**引用文**
::::

企業の合併とは、2つ以上の企業が統合し、新しい企業を形成することを指します。企業が競争力を高めるための重要な手段の一つであり、企業は合併によって相互のリソースを共有し、コストを削減し、より広範な市場にアクセスすることが可能になります。

M&A手法・合併

実務的には完全子会社化した後、一定の時間をおいてから合併が行われるケースが多く見られます。

合併と買収の違い

買収とは、他の企業の事業や経営権を取得することを指します。
合併は、複数の会社が1つになるため、いずれかの法人格が消滅しますが、買収では経営権が移譲されるのみで、買収した会社の法人格は消滅せず残ります。

合併の種類

合併は「吸収合併」と「新設合併の」2種類に分けられます。

吸収合併

吸収合併とは、会社が他の会社とする合併であり、合併によって消滅する会社の権利義務のすべてを合併後存続する会社に承継させるものです(会社法第2条27号)。

吸収合併が行われると、吸収する側の存続会社の法人格のみが残り、吸収される側の会社の法人格は消滅します。
吸収合併

吸収合併は消滅会社に与えられた許認可や免許を、そのまま引き継ぐことが可能です。したがって、許認可や免許が必要な事業への新規参入がしやすくなります。また、全ての法人を消滅させる新設合併に比べて、手続きの負担が抑えられます。

新設合併

新設合併とは、2つ以上の会社による合併であり、合併によって消滅する会社の権利義務のすべてを、合併により設立する会社に承継させるものを指します(会社法第2条28号)。

::::

**資料**
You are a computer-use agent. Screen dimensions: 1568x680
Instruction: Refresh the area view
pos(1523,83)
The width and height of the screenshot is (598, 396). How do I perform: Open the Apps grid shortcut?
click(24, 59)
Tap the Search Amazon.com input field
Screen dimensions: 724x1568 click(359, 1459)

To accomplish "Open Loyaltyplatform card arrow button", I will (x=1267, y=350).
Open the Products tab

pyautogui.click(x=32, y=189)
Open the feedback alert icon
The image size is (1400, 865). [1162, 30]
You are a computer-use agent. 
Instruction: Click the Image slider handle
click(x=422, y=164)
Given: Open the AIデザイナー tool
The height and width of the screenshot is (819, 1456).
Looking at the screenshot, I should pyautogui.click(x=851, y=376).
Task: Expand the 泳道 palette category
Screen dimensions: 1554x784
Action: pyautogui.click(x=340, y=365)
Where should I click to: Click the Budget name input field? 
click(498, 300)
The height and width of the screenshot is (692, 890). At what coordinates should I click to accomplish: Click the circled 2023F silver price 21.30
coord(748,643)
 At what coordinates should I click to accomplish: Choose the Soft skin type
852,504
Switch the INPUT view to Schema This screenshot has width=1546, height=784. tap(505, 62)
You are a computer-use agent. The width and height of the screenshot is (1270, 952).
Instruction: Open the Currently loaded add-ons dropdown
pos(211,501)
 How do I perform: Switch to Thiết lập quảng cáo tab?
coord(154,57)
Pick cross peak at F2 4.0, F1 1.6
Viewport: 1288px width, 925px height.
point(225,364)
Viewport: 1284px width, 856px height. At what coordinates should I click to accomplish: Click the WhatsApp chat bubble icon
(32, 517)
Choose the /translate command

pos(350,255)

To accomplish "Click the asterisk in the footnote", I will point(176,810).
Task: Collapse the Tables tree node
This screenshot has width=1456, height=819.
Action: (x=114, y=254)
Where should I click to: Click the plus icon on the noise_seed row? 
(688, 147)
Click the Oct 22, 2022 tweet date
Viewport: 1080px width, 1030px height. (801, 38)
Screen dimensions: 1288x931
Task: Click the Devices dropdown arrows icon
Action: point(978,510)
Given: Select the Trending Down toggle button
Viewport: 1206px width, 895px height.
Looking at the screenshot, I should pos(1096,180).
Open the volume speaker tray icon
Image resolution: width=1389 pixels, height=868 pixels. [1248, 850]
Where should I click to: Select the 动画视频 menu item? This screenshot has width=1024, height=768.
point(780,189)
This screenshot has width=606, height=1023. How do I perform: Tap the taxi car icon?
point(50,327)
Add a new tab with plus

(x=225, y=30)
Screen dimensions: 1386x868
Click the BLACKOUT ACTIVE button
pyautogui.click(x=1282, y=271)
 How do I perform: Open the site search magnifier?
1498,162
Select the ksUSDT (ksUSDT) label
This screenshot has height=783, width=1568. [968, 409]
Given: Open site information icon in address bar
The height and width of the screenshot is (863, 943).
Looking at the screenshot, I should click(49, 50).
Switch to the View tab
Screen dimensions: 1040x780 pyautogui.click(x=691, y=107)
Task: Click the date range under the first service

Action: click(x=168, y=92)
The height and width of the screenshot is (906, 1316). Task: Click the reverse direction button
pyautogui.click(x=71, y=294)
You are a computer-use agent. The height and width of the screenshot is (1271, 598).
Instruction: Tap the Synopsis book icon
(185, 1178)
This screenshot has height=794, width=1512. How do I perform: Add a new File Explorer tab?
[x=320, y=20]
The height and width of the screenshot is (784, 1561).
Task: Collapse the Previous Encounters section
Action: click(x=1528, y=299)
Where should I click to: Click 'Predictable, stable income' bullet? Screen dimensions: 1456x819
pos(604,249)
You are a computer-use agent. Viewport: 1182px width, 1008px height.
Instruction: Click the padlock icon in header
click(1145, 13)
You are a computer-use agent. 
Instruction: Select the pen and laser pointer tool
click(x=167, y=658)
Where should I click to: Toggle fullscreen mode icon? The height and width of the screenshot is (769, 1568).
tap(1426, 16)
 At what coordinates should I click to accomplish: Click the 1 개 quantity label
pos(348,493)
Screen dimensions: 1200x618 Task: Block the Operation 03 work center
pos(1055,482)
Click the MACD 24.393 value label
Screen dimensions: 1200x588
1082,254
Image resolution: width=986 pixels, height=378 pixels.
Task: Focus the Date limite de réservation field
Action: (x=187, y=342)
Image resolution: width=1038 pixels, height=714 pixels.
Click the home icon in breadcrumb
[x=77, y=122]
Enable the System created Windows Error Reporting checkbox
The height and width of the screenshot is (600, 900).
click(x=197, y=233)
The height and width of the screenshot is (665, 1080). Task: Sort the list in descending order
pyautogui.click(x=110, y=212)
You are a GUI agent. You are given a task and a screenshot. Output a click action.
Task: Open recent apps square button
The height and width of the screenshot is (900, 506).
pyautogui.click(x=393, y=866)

::::

**課題**
合併についての引用文では、吸収合併の定義の根拠として会社法のどの条文が示されていますか。

**模範解答**
会社法第2条27号です。